## [Passage]
────────
So I got this pretty wrong when trying to explain it. The problem isn't
that we run the code in boot as I said, it's that a bunch of the KVM
code runs in real mode.

>>   - disabled reporting when we're checking the stack for exception
>>     frames. The behaviour isn't wrong, just incompatible with KASAN.
>
> Does this applies to / impacts PPC32 at all ?

It should. I found that when doing stack walks, the code would touch
memory that KASAN hadn't unpoisioned. I'm a bit surprised you haven't
seen it arise, tbh.

>>   - Dropped old module stuff in favour of KASAN_VMALLOC.
>
> You said in the cover that this is done to avoid having to split modules 
> out of VMALLOC area. Would it be an issue to perform that split ?
> I can understand it is not easy on 32 bits because vmalloc space is 
> rather small, but on 64 bits don't we have enough virtual space to 
> confortably split modules out of vmalloc ? The 64 bits already splits 
> ioremap away from vmalloc whereas 32 bits have them merged too.

I could have done this. Maybe I should have done this. But now I have
done vmalloc space support.
────────
[Entries on target coordinates]
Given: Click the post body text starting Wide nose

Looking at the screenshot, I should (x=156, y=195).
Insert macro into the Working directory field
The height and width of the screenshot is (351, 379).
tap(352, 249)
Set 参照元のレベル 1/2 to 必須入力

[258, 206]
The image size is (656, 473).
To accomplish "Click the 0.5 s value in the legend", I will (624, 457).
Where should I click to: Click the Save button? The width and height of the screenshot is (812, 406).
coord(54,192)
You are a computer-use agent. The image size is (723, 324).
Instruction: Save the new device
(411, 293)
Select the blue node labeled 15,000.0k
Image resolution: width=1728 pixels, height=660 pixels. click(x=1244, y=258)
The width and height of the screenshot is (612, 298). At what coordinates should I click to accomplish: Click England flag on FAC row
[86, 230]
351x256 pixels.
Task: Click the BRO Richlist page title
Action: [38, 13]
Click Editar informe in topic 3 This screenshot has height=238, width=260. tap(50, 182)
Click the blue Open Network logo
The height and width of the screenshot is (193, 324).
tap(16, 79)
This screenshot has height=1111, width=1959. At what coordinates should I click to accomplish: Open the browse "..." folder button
────────
## [What you should do]
Reproduce the KASAN reply above in full, word for word, with nothing changed.

## [Output of the task]
So I got this pretty wrong when trying to explain it. The problem isn't
that we run the code in boot as I said, it's that a bunch of the KVM
code runs in real mode.

>>   - disabled reporting when we're checking the stack for exception
>>     frames. The behaviour isn't wrong, just incompatible with KASAN.
>
> Does this applies to / impacts PPC32 at all ?

It should. I found that when doing stack walks, the code would touch
memory that KASAN hadn't unpoisioned. I'm a bit surprised you haven't
seen it arise, tbh.

>>   - Dropped old module stuff in favour of KASAN_VMALLOC.
>
> You said in the cover that this is done to avoid having to split modules 
> out of VMALLOC area. Would it be an issue to perform that split ?
> I can understand it is not easy on 32 bits because vmalloc space is 
> rather small, but on 64 bits don't we have enough virtual space to 
> confortably split modules out of vmalloc ? The 64 bits already splits 
> ioremap away from vmalloc whereas 32 bits have them merged too.

I could have done this. Maybe I should have done this. But now I have
done vmalloc space support.